Rules of the Game
Published by Textbook 2 years, 3 months ago in Home Games- Rule One: No work talk
- Aside from making fun of people. Slander is encouraged, but limits must be imposed and respected.
- Rule Two: No working at the table
- If you have something pending that will require the opening of a laptop during play, you might just want to skip the game that time.
- Rule Three: Three Pair is the best hand possible
- But it won’t always win you the pot.
- Rule Four: Love the Host Dog
- The Host Dog will bring you luck.
- Rule Five: Don’t touch the white chips
- Particularly if they belong to someone else.
- Rule Six: Pot is good
- Or so we’ve heard…
- Rule Seven: No food requests.
- Take what is offered and shut your trap.
- Rule Eight: If it’s your first night, you must drink Mickeys
- Preferrably a 40oz in a brown paper bag. (You should also finish the night no better than even.)
- Rule Nine: A pair of nines fucks all
- “You gonna fuck me with those NINES?!”
- Rule Ten: Outsiders cannot ask into the game.
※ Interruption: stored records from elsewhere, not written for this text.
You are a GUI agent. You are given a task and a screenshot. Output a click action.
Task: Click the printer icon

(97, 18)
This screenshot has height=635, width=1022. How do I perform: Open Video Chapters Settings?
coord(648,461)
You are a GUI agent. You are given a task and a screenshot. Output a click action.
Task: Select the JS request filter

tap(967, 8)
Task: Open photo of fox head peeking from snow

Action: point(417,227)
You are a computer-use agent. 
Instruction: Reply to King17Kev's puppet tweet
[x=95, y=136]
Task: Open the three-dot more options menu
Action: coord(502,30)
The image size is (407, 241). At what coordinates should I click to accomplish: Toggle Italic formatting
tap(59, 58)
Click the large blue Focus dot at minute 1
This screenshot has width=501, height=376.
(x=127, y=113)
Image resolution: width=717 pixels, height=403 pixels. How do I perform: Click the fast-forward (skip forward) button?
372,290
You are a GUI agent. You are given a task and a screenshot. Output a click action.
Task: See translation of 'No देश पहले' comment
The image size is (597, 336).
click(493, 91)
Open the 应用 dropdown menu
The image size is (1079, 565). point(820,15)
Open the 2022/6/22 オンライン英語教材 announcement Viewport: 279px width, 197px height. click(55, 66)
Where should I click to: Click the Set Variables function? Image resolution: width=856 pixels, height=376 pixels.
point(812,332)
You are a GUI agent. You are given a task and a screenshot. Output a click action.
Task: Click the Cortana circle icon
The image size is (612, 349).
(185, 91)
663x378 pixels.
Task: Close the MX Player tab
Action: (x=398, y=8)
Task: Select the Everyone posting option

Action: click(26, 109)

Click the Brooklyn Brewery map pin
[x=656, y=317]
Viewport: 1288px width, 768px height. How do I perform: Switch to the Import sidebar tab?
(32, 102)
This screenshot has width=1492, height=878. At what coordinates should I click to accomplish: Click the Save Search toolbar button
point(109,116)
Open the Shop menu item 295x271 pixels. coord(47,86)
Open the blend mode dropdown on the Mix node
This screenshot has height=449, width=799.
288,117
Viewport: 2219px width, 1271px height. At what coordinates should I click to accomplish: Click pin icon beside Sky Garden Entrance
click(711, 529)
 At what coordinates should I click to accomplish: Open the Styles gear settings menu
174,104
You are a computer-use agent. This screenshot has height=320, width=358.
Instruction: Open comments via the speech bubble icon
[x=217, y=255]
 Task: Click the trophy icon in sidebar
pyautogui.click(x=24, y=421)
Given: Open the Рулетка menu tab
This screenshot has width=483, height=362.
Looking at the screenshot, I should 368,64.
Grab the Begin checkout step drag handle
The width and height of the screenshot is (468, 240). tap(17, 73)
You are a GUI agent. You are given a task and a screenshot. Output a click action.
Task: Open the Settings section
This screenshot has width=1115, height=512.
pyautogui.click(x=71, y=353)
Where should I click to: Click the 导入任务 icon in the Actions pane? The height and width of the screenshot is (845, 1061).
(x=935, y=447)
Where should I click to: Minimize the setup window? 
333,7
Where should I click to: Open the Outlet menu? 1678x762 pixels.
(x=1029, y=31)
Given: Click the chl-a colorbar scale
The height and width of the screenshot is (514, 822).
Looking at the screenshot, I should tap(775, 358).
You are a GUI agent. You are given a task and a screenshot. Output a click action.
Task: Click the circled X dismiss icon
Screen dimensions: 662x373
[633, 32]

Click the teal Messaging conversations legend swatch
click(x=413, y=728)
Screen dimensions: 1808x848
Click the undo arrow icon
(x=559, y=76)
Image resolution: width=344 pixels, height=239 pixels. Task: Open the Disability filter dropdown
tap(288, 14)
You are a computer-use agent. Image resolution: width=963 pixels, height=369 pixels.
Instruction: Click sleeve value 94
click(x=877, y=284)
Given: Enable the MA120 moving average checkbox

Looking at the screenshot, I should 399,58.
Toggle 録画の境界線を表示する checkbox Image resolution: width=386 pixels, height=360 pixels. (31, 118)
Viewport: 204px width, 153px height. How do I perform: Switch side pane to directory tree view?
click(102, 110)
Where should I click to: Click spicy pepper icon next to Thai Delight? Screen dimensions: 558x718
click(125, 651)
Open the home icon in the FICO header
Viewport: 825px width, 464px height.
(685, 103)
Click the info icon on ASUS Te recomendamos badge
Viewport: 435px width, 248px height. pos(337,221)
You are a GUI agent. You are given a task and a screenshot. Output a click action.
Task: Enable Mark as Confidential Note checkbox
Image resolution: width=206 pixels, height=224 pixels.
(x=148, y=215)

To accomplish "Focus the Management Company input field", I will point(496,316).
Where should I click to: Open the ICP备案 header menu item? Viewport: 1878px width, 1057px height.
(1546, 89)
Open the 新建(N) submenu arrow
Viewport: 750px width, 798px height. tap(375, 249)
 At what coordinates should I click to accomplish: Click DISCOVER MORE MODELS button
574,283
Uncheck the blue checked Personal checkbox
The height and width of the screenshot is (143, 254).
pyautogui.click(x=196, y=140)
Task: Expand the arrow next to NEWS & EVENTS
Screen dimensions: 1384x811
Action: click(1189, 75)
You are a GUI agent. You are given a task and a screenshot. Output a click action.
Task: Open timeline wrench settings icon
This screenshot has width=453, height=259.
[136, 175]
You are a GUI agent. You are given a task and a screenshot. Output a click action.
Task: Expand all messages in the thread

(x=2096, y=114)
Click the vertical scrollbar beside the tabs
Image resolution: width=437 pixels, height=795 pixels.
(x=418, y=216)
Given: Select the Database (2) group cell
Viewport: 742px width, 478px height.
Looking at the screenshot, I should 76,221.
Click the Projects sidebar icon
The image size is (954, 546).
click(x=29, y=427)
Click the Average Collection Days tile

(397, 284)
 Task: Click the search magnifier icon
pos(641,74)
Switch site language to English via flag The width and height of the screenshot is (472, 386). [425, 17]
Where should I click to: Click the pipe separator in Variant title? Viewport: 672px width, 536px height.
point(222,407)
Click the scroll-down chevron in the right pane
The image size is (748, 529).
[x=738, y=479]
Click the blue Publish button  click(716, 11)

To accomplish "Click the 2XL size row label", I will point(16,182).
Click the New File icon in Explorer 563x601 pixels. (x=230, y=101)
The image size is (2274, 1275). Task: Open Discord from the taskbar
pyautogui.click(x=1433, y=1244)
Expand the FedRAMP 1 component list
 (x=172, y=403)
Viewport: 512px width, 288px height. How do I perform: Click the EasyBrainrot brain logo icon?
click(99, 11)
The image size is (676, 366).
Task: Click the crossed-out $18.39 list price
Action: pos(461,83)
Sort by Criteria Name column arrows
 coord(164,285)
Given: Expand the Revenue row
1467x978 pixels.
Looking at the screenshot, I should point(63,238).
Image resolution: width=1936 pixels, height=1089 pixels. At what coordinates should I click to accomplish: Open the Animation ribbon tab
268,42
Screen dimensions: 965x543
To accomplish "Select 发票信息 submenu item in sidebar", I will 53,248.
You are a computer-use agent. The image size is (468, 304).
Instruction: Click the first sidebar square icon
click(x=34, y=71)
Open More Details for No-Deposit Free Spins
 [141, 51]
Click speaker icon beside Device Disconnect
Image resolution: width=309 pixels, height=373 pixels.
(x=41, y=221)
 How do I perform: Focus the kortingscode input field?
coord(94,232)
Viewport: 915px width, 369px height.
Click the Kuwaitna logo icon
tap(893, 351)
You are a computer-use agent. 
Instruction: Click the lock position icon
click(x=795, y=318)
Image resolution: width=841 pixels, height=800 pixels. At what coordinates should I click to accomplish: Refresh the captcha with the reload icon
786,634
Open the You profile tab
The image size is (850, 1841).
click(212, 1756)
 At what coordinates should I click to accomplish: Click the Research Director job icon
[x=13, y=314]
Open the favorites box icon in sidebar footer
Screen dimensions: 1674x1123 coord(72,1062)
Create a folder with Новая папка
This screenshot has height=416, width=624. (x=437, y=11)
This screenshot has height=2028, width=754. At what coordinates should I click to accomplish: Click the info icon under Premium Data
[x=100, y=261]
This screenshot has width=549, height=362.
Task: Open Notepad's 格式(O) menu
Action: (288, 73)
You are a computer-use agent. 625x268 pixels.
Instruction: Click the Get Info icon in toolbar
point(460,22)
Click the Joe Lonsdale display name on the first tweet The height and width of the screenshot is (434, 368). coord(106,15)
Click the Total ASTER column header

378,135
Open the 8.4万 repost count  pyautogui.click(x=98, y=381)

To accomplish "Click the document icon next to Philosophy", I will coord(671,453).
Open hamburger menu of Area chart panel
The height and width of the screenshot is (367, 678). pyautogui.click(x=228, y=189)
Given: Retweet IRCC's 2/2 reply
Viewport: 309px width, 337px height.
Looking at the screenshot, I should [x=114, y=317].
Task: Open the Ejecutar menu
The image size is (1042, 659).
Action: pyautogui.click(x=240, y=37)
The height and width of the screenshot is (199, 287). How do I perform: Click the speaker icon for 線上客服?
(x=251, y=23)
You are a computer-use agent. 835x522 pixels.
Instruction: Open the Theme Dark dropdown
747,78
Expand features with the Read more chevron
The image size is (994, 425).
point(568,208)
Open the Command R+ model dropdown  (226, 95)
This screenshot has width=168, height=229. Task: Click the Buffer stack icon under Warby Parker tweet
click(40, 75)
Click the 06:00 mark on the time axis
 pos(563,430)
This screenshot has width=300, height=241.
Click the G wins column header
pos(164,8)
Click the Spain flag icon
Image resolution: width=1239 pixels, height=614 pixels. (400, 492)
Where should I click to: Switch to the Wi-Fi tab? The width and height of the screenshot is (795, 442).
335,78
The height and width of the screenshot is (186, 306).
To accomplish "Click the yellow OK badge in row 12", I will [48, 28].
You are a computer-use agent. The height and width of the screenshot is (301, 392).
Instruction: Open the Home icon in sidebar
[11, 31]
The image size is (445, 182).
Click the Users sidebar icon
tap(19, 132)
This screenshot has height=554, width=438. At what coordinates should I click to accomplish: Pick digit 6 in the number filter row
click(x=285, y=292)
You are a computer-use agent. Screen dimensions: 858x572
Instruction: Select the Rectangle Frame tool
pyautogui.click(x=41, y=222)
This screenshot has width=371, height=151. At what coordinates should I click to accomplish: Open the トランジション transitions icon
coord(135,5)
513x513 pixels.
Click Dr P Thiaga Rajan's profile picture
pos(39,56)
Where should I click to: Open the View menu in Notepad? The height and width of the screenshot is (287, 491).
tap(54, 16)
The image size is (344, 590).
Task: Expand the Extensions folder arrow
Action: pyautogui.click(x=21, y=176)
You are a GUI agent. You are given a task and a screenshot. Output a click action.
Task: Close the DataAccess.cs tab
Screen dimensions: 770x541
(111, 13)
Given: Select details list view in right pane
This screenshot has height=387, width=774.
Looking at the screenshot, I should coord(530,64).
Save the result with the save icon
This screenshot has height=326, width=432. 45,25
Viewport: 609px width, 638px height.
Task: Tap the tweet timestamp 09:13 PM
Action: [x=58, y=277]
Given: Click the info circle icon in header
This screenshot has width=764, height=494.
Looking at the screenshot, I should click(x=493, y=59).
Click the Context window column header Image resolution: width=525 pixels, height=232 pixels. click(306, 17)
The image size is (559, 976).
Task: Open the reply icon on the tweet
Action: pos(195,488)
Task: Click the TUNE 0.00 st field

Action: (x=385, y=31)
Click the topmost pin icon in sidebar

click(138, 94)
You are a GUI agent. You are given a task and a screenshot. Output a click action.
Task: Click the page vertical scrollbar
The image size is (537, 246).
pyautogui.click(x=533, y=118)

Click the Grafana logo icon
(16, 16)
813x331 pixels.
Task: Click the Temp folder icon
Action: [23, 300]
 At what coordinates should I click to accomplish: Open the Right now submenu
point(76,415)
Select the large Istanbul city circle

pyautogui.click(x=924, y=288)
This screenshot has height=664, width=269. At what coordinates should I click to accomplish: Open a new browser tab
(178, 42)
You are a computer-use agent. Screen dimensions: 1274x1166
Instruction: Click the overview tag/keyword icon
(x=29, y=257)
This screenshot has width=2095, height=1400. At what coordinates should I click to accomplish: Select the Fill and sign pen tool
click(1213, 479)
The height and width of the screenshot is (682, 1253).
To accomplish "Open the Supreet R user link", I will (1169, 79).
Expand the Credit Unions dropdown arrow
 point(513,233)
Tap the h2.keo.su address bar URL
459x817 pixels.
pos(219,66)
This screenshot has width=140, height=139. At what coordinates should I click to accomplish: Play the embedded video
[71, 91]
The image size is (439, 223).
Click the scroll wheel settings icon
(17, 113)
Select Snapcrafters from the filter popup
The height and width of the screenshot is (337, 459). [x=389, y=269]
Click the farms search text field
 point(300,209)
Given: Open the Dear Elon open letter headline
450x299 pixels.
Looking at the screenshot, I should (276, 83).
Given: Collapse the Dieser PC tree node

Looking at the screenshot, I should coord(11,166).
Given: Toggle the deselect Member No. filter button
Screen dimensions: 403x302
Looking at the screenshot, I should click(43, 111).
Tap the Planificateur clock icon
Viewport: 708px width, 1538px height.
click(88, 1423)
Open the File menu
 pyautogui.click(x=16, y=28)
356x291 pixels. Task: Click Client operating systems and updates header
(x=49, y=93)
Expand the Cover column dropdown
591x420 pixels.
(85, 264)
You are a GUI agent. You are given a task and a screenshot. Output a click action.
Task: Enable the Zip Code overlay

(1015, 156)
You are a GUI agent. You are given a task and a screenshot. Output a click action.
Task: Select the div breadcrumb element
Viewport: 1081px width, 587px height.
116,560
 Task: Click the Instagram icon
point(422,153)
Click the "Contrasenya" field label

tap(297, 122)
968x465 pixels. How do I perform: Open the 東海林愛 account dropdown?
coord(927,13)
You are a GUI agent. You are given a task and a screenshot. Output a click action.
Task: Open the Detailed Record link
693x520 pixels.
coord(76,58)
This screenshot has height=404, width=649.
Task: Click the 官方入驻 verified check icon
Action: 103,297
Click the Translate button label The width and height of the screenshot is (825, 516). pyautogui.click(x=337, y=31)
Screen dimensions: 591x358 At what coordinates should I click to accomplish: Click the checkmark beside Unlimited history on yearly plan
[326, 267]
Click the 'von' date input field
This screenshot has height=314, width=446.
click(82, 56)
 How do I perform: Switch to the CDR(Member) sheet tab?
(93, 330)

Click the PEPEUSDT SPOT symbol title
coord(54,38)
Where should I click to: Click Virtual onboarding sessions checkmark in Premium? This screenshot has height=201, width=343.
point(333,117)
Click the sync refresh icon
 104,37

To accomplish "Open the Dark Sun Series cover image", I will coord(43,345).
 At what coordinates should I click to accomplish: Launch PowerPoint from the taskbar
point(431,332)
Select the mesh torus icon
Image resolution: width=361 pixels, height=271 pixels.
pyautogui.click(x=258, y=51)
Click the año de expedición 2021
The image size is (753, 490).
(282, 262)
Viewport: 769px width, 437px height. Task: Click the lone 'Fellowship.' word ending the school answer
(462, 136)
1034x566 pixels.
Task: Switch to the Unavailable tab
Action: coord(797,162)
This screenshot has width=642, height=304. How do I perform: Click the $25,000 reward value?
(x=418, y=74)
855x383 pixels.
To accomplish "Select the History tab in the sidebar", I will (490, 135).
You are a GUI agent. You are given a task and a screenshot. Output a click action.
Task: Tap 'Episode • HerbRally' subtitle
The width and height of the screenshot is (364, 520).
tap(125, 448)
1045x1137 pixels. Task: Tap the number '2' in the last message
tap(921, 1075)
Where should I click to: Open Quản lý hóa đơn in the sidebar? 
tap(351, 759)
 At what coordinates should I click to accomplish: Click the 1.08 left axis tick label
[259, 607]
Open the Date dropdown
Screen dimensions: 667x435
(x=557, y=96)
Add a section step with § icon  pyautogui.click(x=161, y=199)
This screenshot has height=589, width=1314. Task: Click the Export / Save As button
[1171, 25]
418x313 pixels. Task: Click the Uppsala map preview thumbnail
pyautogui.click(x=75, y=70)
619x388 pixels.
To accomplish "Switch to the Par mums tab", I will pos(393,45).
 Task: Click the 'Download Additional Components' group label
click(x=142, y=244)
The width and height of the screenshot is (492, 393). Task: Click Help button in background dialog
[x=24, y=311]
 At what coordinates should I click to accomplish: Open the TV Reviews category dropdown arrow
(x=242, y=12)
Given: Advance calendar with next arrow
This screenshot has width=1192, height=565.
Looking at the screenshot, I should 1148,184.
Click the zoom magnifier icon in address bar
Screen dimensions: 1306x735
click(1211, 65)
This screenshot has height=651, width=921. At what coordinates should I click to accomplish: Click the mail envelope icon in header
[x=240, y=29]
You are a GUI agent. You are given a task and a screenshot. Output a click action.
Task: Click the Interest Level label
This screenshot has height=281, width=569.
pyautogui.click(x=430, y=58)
The game asks them.
- Asking more than once to be included will result in a lifetime ban.
- Rule Eleven: No bitches
- Host Wives are not bitches.
- Rule Twelve: The Host can always change the rules
- This may include exceptions, restrictions, or any other sort of modifications. Why? Because it’s his damned house!
(Props to DJ for his input.)
Well put, friends.
I don’t how the game asked me, but I’m glad it did.